Metabolic communication from cardiac myocytes to vascular endothelial cells

Abstract

The endothelium releases substances that affect both vascular and cardiac myocytes. However, under conditions of augmented metabolic demands and cardiac work, signals from the cardiac myocytes may be critical for the endothelium to fulfill its secretory and regulatory function in the vascular bed. Therefore, we hypothesized that cardiac myocytes produce substances that alter the resting membrane potential of endothelial cells and thus vascular tone. Isolated rat cardiac myocytes were electrically stimulated at the rate of 0 and 400 beats/min (Po2 = 150 mmHg), and supernatants were collected from each group (Sup-0; control) and (Sup-400) and used within 6 mo. These supernatants were applied to human coronary endothelial cells that were subsequently analyzed by using the whole cell and cell-attached patch-clamp modes. Sup-0 had no effect on the whole cell current and the zero-current potential. The Sup-0 from myocytes treated with aprotinin, an inhibitor of kallikrein and serine protease, reduced whole cell current between −120 and −60 mV. Sup-400 depolarized endothelial cells from the resting membrane potential of −45 to −5 mV ( P < 0.05), increased the magnitude of an inward current, and activated an outward current. Moreover, Sup-400 cells assayed in cell-attached patches increased single channel amplitude and the probability of a channel being in the open state.
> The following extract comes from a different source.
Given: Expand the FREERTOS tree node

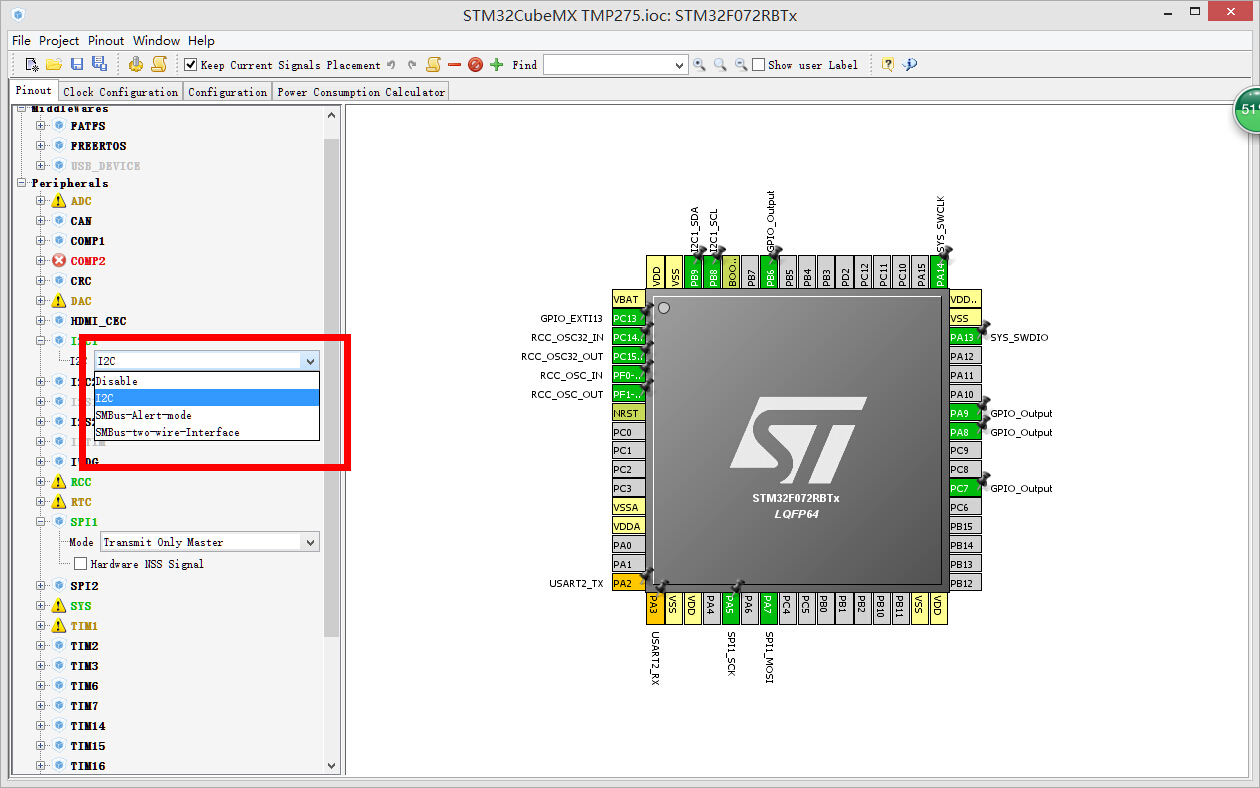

These effects were reversed by the Sup-400 from aprotinin-treated cells. We conclude that under certain metabolic conditions, isolated cardiac myocytes produce and release vasoactive substances that alter the function of K+ channels in vascular endothelial cells. Thus cardiac myocytes seem to communicate metabolic information to the endothelium, which could potentially influence vascular tone.